■ GIVEN PROBLEM 1
From the web scraping passage, return the text starting with "At the beginning" and going on through "of data collection.", copied word for word.
■ GIVEN PROBLEM 2
In the web scraping passage, roughly how many images remained after the garbage collection?

■ SUPPLIED TEXT
::::::
Web Scraping Images at Scale

A huge portion of this project revolved around examining a phenomena that I was observing at scale. After failing at a systematic way to create a catalog using documents, screenshots, and spreadsheets, I realized that I needed to roll up my sleeves and learn how to scrape the web. Collecting data at scale required me to learn the tools and technology behind web scraping. It also required me to develop a systematic approach to collecting the data and lastly a need to try and "scrub" the data. The initial scraping push yielded over 125,000 images. Using python, I did some aggressive "garbage collection" to try and programmatically weed out images that were not the woman and multiple images of the same photoshopped flag. By taking a more aggressive approach, I likely lost some versions of photoshopped flags along the way. What remained was a collection of about 12,500 images of the woman holding flags of unique content.

Learning to Scrape

At the beginning of this project, I did not know or realize how many variations of this woman holding the flag existed. Each time I discovered her image being used, I felt like I had happened upon another one. As I found myself documenting more and more images, the tools for collecting them needed to scale up to tackle the problem. Web scraping is incredibly powerful for this type of data collection.
::::::
■ SUPPLIED ENTRIES
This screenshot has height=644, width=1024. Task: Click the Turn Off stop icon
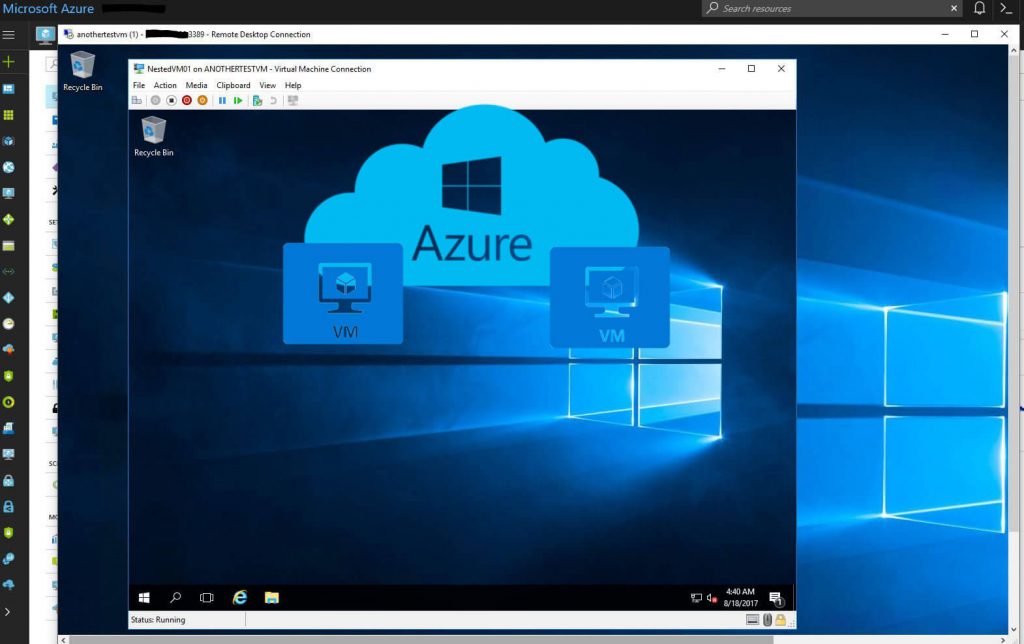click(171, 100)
::::::
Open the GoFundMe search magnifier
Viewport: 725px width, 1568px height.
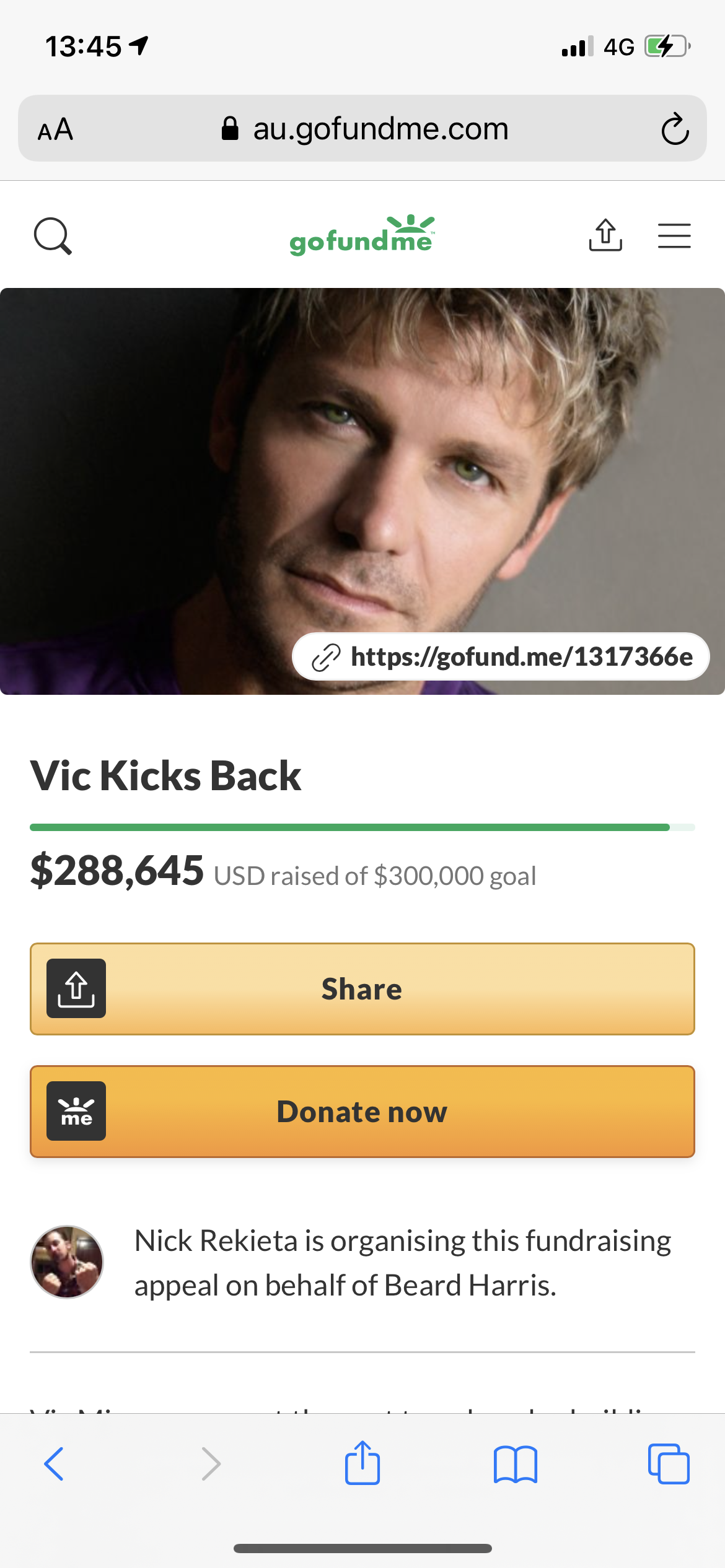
::::::
■ WRITTEN RESPONSE 1
At the beginning of this project, I did not know or realize how many variations of this woman holding the flag existed. Each time I discovered her image being used, I felt like I had happened upon another one. As I found myself documenting more and more images, the tools for collecting them needed to scale up to tackle the problem. Web scraping is incredibly powerful for this type of data collection.

■ WRITTEN RESPONSE 2
About 12,500 images of the woman holding flags of unique content remained.